Looking at a section under the microscope later, he was able to tell us more. He could identify exactly what type of Parkinson's it was, a discovery that could enable the woman's family to have her neuropathological diagnosis either confirmed or amended. It could also determine if there was a genetic component to her illness so that, if necessary, the family could receive genetic counselling.

Without her brain, Prof Revesz could not have known any of this.
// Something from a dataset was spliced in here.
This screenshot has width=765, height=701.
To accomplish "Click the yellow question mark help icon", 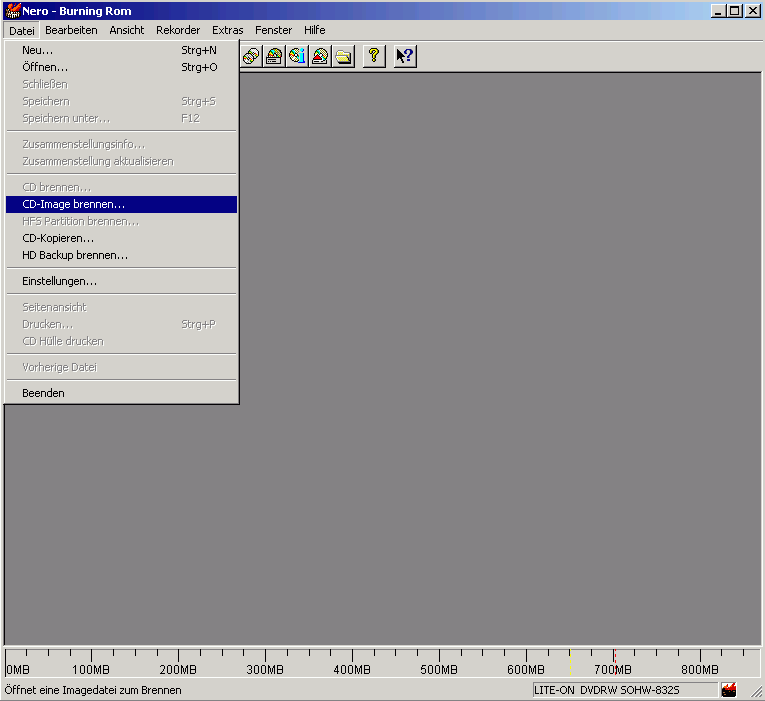I will click(x=373, y=56).
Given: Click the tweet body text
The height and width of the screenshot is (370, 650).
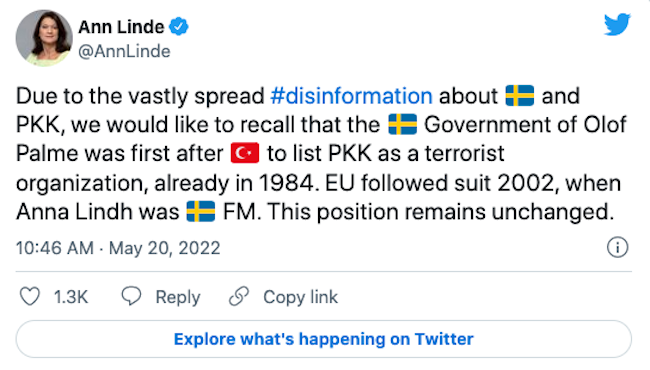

And with a steady supply of brains to dissect, it is possible to deepen understanding not just of how one person died but of neurological disease in general.

This is why my mother has signed up to donate her brain to the Queen Square Brain Bank, one of the largest brain tissue resources for the study of Parkinson's, movement disorders and dementia, in the world. …

Normal, or apparently healthy or "control" brains, are also vital for this research. There are 1,140 brains held in the Brain Bank, but at the moment only 300 of those are control organs from undiseased donors. More are needed. …

Of course, I can see that when the moment comes, it will be hard for us to make the call that will result in her brain being removed within a day of death, at a time when we will all be mourning our most darling mother.

But it would be harder had we not actually seen the expertise and care of the staff of the Queen Square Brain Bank - and their invaluable and skilled work. Now, I too have promised my so-far-healthy organ to the bank; the decision was, though, I hesitate to say it, a no-brainer.